Page excerpt
— START —

Deterrence in Asymmetries
Air Marshal Rajesh Kumar (Retd)

Ashley Tellis’s book – ‘Striking Asymmetries- Nuclear Transitions in South Asia’ has caught some media attention with commentators calling for a review of India’s nuclear doctrine and posture in view of an assessed build up of nuclear arsenals by both China and Pakistan. The report argues that India has shown remarkable self restraint despite Pakistan steadily building up warheads that exceed India’s numbers as on date. Similarly, China is expected to ramp up its nuclear arsenal sharply to deter the US as it emerges as a strategic competitor to the superpower. These trends, it is argued, need a new strategic discourse in India lest it be exposed to nuclear bullying by China or nuclear blackmail by Pakistan.

So what is the central thesis of the argument being made out? It is being postulated that India’s nuclear arsenal is too small and made up with small warheads that are unreliable and have safety issues. Our delivery systems are inaccurate and prone to technical issues. Even our nuclear submarines are of vintage design and poorly manufactured leading to a state wherein our capability fails to match our doctrine. By contrast an almost tripling of China’s arsenal and the expansion of warheads in Pakistan along with development of tactical nuclear weapons places India in a disadvantageous position. Pakistan could for example be tempted to – in a hypothetical scenario – deter India’s conventional armed thrust with tactical nuclear weapons without fear of massive retaliation by India. It would thus control the escalation ladder in any conventional scenario by resorting to nuclear blackmail. Indeed some Pakistani spokesmen have declared that this version of “flexible response” is most suited to deter India from any conventional misadventure. Also that the Indian doctrine of massive retaliation is “unrealistic” and “not well thought out” since Pakistan will always have enough nuclear weapons to launch a “third strike” and cause unacceptable damage to India. Similarly China would not be deterred in a conventional conflict with India as India would not be able to do unacceptable harm with its nuclear arsenal especially if the Chinese were to launch a counterforce strike.

— END —

Recorded data
— START —

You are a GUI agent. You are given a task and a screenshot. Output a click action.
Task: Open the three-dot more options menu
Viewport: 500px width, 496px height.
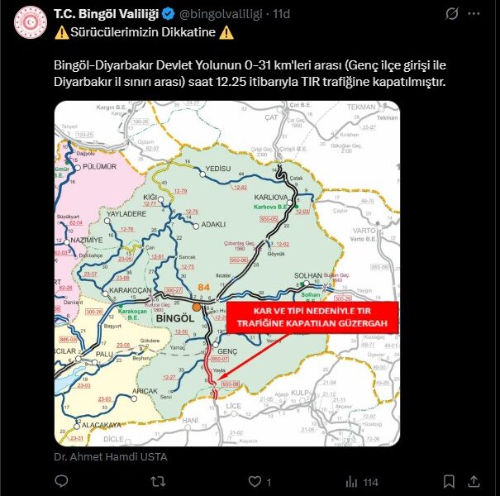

— END —

Please write out the passage from the article on nuclear deterrence, starting with "Ashley Tellis’s book" and going on through "blackmail by Pakistan.".

Output of the exercise
Ashley Tellis’s book – ‘Striking Asymmetries- Nuclear Transitions in South Asia’ has caught some media attention with commentators calling for a review of India’s nuclear doctrine and posture in view of an assessed build up of nuclear arsenals by both China and Pakistan. The report argues that India has shown remarkable self restraint despite Pakistan steadily building up warheads that exceed India’s numbers as on date. Similarly, China is expected to ramp up its nuclear arsenal sharply to deter the US as it emerges as a strategic competitor to the superpower. These trends, it is argued, need a new strategic discourse in India lest it be exposed to nuclear bullying by China or nuclear blackmail by Pakistan.